Final answer:
Enzymatic reactions are more useful than non-enzymatic chemical reactions because enzymes are active at physiological conditions and are highly specific catalysts that lower the activation energy of only certain chemical reactions, making biological processes efficient and controlled.
Step-by-step explanation:
The best summary as to why enzymatic reactions are sometimes more useful than non-enzymatic chemical reactions is that enzymes are active at physiological pH and temperature, and they catalyze specific reactions. This capability makes them incredibly efficient for biological processes. Unlike other catalysts that might require extreme conditions, enzymes operate optimally at conditions compatible with life, which is critical for the functioning of living organisms. Furthermore, their high specificity ensures that reactions proceed with fewer by-products and more control.
Enzymes function as nature's own catalysts, accelerating the chemical reactions necessary for life. They do this by lowering the activation energy of a reaction. Enzymes behave with extreme specificity, recognizing only particular reactants as substrates and catalyzing only certain reactions. This level of precision helps maintain the intricate balance of metabolic pathways within cells. Additionally, enzymes are able to catalyze reactions repeatedly without being consumed, making them very efficient.

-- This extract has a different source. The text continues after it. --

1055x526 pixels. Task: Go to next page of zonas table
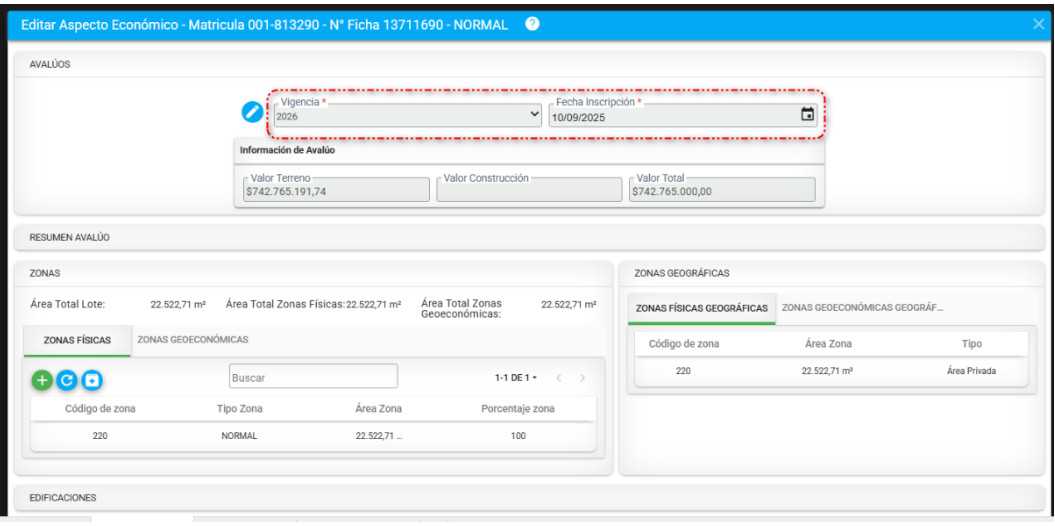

Moreover, enzymes facilitate reactions in ways that align precisely with the needs of cells. For instance, their ability to bring reactants into an optimal orientation and create a conducive environment within the active site allows biochemical reactions to proceed at rates that support life processes efficiently. An example is the protease enzymes used in various products to target specific peptide bonds in proteins, indicating enzymes' specialized action.